Samenvatting
- Infectie met hoogrisicotypen humaan papillomavirus (hrHPV) speelt een centrale etiologische rol bij baarmoederhalskanker. Desalniettemin is carcinogenese van het baarmoederhalsepitheel een multistapsproces waarbij naast hrHPV-infectie overige factoren essentieel zijn.

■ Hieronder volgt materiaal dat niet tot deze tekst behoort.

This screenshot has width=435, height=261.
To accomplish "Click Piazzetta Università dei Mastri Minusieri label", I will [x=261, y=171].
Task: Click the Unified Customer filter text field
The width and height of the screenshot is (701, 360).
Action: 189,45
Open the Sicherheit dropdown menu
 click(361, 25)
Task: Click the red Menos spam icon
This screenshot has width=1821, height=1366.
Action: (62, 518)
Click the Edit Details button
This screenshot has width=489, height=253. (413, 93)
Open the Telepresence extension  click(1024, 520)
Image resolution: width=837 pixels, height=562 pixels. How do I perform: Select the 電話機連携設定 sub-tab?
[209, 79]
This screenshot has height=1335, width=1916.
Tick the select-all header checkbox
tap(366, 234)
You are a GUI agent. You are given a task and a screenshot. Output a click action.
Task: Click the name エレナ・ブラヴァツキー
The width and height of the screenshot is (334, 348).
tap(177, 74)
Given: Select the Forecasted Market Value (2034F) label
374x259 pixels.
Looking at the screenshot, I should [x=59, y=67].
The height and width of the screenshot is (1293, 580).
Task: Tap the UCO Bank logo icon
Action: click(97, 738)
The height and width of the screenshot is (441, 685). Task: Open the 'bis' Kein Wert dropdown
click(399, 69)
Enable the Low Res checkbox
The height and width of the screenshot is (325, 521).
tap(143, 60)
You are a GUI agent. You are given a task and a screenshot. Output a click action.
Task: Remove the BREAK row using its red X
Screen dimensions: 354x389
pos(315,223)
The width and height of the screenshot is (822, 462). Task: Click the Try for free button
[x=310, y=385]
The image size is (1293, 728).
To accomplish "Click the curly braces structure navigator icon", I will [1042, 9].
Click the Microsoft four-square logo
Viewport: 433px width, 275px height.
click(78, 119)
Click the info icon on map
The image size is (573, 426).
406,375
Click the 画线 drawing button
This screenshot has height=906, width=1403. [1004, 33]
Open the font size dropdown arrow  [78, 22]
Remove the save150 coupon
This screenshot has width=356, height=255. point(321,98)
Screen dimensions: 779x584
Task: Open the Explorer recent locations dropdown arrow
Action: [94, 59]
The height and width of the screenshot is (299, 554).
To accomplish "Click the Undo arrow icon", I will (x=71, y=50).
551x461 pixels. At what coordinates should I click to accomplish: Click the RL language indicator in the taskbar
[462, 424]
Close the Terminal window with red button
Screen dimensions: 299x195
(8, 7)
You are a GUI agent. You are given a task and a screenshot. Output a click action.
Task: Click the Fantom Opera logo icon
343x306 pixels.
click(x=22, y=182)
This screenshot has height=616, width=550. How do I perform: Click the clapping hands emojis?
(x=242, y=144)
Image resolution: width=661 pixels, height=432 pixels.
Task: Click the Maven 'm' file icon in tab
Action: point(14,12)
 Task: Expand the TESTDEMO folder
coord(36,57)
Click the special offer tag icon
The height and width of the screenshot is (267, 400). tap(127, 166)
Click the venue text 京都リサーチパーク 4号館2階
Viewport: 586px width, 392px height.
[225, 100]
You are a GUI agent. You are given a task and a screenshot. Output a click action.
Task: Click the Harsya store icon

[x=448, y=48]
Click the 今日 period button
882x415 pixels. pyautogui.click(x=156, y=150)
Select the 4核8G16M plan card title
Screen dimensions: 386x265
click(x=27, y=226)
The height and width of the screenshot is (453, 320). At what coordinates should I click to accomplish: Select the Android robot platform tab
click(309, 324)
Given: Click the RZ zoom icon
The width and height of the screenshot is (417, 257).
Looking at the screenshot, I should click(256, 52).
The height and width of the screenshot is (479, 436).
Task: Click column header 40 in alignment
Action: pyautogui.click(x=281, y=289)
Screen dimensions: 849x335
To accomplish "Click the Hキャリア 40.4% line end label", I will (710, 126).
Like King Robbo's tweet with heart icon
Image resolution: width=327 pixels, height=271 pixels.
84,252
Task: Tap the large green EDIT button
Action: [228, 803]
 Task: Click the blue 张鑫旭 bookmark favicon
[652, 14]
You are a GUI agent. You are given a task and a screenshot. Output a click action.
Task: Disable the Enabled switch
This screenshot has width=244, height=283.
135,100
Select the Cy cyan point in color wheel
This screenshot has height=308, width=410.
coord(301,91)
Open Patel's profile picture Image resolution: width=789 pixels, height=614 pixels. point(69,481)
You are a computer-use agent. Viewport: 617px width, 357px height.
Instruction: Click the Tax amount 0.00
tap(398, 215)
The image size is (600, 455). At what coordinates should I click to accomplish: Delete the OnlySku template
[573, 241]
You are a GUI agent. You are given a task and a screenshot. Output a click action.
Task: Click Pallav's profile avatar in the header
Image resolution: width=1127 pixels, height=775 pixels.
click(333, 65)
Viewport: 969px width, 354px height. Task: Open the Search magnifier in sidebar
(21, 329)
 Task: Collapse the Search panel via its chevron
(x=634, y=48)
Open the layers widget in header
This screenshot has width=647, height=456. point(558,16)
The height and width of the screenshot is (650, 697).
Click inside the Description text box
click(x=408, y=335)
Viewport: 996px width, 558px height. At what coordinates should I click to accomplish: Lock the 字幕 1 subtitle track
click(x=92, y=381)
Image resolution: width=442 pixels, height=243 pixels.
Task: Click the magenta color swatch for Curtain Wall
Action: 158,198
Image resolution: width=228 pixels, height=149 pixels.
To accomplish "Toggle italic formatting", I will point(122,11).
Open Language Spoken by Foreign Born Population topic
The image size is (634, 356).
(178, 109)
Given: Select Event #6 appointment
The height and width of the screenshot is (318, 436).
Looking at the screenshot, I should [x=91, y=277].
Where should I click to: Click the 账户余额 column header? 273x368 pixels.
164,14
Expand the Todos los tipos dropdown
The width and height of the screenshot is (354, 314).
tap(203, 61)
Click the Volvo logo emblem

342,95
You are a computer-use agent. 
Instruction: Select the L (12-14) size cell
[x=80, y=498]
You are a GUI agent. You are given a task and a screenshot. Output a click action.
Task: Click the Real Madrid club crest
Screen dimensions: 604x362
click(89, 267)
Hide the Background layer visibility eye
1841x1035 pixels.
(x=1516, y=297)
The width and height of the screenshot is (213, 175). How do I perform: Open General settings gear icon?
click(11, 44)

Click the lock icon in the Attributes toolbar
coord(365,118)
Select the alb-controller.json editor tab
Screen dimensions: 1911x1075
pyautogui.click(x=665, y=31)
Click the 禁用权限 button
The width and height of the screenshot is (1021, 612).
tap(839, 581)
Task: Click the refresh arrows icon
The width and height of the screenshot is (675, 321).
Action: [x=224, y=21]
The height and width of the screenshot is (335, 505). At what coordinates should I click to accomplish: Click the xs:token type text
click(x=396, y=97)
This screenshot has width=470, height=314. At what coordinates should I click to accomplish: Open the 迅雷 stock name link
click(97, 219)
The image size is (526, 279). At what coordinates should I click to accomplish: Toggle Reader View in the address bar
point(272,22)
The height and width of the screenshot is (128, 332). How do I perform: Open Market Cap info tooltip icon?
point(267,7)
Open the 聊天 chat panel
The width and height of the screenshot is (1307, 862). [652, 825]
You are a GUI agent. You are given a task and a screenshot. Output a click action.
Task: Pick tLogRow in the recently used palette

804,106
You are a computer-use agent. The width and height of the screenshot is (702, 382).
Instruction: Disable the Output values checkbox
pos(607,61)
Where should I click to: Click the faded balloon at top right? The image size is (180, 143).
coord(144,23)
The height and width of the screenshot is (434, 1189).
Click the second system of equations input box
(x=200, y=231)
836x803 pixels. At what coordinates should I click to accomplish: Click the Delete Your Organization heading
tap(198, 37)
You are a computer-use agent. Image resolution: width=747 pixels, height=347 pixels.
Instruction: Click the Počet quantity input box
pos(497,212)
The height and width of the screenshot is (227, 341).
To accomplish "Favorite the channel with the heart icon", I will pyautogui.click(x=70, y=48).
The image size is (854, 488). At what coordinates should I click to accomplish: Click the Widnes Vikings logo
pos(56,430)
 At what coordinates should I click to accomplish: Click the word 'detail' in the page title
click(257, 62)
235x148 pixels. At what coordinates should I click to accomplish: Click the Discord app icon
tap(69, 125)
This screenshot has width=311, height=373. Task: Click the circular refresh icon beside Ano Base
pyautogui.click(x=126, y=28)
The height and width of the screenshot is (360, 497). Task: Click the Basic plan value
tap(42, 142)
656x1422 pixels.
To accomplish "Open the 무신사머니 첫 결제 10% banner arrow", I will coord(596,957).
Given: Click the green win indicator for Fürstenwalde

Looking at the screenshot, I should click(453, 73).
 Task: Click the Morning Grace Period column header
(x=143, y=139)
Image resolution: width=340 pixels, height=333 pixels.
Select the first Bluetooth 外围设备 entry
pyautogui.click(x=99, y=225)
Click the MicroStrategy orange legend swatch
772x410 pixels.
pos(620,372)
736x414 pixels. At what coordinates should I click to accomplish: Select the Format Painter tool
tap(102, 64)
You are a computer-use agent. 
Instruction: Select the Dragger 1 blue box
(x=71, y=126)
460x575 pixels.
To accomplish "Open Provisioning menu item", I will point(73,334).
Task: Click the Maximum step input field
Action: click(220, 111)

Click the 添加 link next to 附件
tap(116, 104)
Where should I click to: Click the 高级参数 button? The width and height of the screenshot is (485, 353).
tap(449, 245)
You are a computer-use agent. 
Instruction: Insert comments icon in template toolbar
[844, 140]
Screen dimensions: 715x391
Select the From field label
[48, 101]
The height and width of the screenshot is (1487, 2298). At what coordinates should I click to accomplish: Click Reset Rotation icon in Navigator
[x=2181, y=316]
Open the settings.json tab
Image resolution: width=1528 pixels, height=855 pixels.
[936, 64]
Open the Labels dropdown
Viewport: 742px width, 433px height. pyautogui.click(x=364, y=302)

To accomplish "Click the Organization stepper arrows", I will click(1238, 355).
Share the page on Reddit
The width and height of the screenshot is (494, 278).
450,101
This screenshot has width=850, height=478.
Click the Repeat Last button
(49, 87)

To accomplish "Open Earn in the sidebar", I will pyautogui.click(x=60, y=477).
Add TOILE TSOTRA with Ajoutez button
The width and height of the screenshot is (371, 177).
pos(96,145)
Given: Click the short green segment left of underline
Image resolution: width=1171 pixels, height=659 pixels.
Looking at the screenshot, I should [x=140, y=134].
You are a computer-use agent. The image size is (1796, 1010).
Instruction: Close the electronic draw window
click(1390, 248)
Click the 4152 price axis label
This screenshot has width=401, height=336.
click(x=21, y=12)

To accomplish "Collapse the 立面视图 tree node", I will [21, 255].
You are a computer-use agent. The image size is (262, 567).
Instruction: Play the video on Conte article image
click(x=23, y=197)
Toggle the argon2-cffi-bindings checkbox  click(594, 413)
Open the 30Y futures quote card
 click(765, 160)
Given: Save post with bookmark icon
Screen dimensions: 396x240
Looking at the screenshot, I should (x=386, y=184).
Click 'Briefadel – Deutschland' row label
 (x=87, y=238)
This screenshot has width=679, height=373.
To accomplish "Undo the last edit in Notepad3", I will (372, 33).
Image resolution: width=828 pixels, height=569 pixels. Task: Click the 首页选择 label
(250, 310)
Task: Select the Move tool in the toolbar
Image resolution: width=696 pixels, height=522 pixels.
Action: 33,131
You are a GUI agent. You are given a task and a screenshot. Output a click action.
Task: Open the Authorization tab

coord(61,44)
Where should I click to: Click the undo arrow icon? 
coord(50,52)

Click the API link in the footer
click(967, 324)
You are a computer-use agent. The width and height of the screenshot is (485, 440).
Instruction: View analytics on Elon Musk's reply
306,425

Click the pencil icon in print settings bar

- Recente gegevens hebben geleid tot het volgende concept van carcinogenese: hrHPV infecteert normaal plaveiselepitheel, waarbij in de meeste gevallen ofwel geen afwijking ontstaat, ofwel een laaggradige cervicale intra-epitheliale neoplasie (CIN) die spontane regressie vertoont. Beide fenomenen gaan gepaard met de verdwijning van het virus.
- Alleen persisterende hrHPV-infecties kunnen leiden tot een hooggradige CIN-afwijking. Slechts een gedeelte van deze afwijkingen ontaardt in een maligniteit.
- Bij de overgang van CIN 2 naar CIN 3 treedt een gedereguleerde expressie op van de hrHPV-oncogenen E6 en E7, die resulteert in genetische instabiliteit.
- Vervolgens treedt activering van het telomeerverlengende enzym telomerase op, waardoor cellen een oneindige celdelingscapaciteit krijgen.
- Uiteindelijk vinden opeenvolgende allelverliezen plaats op verschillende chromosomale locaties die, wanneer ze gevolgd worden door klonale uitgroei, kunnen resulteren in een invasief carcinoom.